This paper demonstrates the molecular complexity of glaucoma and questions this division in glaucoma based on arbitrary measurements of intraocular pressure (IOP). .
In this paper, the authors evaluated the role of the p.Gln368Ter MYOC mutation in patients with NTG and found that this mutation was found in patients with IOPs that were 21 mmHg or lower (deemed NTG), although at a frequency that is lower than previously detected in patients with higher IOP. This suggests that the p.Gln368Ter mutation may be associated with glaucoma in patients with normal IOPs as well as in patients with IOPs that are greater. Moreover, the data suggest that the MYOC gene is associated with glaucoma across a broader range of IOP than was previously recognized.
The authors found eleven p.Gln368Ter mutation carriers with a clinical diagnosis of NTG. Prior to this study only a single NTG patient with this mutation has been described.1One would feel more confident if the NTG patients with the p. Gln368Ter mutation had better characterization of pre-treatment IOP profiles.
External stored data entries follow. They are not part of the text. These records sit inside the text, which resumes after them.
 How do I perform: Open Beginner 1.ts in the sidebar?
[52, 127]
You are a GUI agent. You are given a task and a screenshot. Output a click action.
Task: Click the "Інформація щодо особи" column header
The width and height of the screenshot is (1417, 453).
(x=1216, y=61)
The authors mention that some patients who received a diagnosis of NTG might have had higher unrecognized IOP because of diurnal variation or infrequent testing. Amongst the 11 patients, there are cases one would describe as classic NTG and the association of p.Gln368Ter MYOC mutation in this clinical entity is therefore not in question, but the frequency may be lower than that described in this study and highlights the importance of molecular investigations in well-characterized clinical samples. Nevertheless, one can now safely say MYOC is no longer only a gene associated with only high IOP.
One can now safely say MYOC is no longer only a gene associated with only high IOP
Shared genetic risk factors in clinically different entities indicate that a lot more is involved in the pathogenesis of a disease. Other genetic variants in the wider genome and non-genetic risk factors may be involved to bring about this clinical heterogeneity for POAG.